Measures to Ensure Responsible AI Deployment
While Sora is not yet available in OpenAI products, it has undergone exhaustive safety measures. OpenAI works closely with a specialized group of red teamers from fields like misinformation, hateful content, and bias. These experts test the model adversarially, exposing vulnerabilities and mitigating risk. The company is also creating advanced tools to detect misleading content. One such tool is the ability of a detection classifier to determine when a video was originally created by Sora. They have committed to being clear and are going to deploy C2PA metadata going forward in the releases should it be used in other products by OpenAI.
OpenAI is borrowing what they have learned regarding developing safety mechanisms for some models, such as DALL·E 3, where those mechanisms are as transferable to Sora. For instance, OpenAI’s text classifiers will screen and reject any input prompts that contravene usage policies, such as those seeking to acquire content that may harm people through violence, sexual images, or the use of celebrities’ likenesses. More than that, there will be strong image classifiers checking each frame of the video before a user gets access to it to make sure it fits within OpenAI’s safety standards.
Reaching Out to the Global Community
OpenAI is also reaching out to policymakers, educators, and artists around the world to discuss concerns and identify positive use cases for Sora. Despite their best efforts in research and testing, OpenAI acknowledges that they cannot predict all possible applications of the technology, both good and bad. Thus, they believe that learning from real-world usage is crucial for the ongoing improvement and safe deployment of AI systems. This feedback loop will refine the technology in due course to make sure it keeps on improving responsibly.
The Technology of Sora
Sora is built on a diffusion model. This is a new concept that creates videos from nothing, beginning with noise, and gradually refining this noise through a series of steps until it produces a coherent video. It not only creates videos from scratch but also extends them, thereby making longer sequences from the original content. One of the most impressive features of Sora is its ability to maintain continuity in a video even when the subject temporarily goes out of view—an issue that has long challenged video generation models.
Similar to the GPT models, Sora uses a transformer architecture that makes it efficient in scaling. The model encodes videos and images as sequences of smaller units referred to as patches, analogous to tokens in GPT. This unified representation of data allows Sora to handle a vast array of visual data, covering varying lengths, resolutions, and aspect ratios, which makes it versatile.

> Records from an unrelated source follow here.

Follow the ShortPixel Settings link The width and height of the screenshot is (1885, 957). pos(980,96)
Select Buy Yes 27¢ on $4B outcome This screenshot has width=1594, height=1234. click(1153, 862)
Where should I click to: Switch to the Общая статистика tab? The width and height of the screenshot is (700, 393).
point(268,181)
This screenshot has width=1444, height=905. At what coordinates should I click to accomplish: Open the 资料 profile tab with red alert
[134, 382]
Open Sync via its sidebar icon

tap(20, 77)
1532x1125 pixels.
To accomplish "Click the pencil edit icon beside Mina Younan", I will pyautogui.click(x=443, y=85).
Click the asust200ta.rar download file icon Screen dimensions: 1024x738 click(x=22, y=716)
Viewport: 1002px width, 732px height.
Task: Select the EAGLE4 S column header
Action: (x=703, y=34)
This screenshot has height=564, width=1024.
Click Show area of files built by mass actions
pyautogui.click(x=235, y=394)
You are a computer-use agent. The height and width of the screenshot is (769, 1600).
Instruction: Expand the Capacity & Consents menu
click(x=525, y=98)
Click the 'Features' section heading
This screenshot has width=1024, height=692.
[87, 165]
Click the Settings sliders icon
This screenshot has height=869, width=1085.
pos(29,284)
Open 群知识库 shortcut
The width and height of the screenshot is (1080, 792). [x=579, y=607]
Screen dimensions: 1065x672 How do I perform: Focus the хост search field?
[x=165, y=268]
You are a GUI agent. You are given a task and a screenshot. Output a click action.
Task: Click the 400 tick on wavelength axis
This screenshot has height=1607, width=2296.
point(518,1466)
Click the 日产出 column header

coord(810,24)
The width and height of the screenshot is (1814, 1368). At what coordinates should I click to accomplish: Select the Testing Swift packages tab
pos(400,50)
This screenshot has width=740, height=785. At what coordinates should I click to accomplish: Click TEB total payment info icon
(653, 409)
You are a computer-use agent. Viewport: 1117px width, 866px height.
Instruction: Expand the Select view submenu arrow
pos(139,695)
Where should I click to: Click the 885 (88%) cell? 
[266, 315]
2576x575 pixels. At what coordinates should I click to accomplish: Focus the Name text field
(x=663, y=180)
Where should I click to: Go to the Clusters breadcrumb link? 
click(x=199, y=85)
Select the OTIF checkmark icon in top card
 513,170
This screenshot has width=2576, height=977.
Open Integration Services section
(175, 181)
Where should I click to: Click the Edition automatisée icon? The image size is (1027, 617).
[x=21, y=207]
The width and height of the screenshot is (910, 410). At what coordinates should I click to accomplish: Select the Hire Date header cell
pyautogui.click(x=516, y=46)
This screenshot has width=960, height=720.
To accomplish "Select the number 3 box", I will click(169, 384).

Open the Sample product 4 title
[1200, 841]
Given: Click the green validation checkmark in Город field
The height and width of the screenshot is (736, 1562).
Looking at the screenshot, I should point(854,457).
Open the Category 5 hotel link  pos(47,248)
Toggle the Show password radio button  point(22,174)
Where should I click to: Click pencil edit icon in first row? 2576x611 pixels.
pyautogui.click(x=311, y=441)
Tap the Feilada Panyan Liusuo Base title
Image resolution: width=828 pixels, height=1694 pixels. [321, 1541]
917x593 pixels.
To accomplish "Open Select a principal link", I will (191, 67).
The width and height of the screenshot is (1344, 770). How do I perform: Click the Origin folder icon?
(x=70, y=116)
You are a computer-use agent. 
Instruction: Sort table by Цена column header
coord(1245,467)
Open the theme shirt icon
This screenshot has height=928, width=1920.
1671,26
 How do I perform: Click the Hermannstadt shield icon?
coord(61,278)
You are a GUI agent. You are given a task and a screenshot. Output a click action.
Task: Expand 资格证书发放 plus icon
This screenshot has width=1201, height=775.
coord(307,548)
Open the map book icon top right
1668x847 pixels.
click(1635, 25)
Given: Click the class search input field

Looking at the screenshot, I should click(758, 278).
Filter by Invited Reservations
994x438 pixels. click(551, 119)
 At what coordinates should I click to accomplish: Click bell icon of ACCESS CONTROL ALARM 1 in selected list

Techniques that have been used in past research are borrowed in DALL·E and GPT models by Sora. For example, a recaptioning technique borrowed from DALL·E 3, in which very descriptive captions are created for visual training data, helps Sora better adhere to text instructions provided by the user in creating videos and improves its fidelity and responsiveness.
Apart from the ability to create videos based on text prompts, Sora can also animate any still image with impressive detail. Even the extension or filling in of missing frames in any existing video is possible to ensure that the content remains consistent and coherent in a video. This makes Sora a powerful tool for dynamic, interactive video content based on static images or an incomplete video sequence.
Sora – A Basis for Future AI Models
Sora acts as the base for further AI models aiming to grasp and replicate reality. It is an essential step in achieving the objective of Artificial General Intelligence (AGI), something to which OpenAI is devoted. Sora brings us one step closer to a world in which AI can produce and transform video content based on visual as well as text inputs for simulating very realistic environments and interactions in an adaptive manner.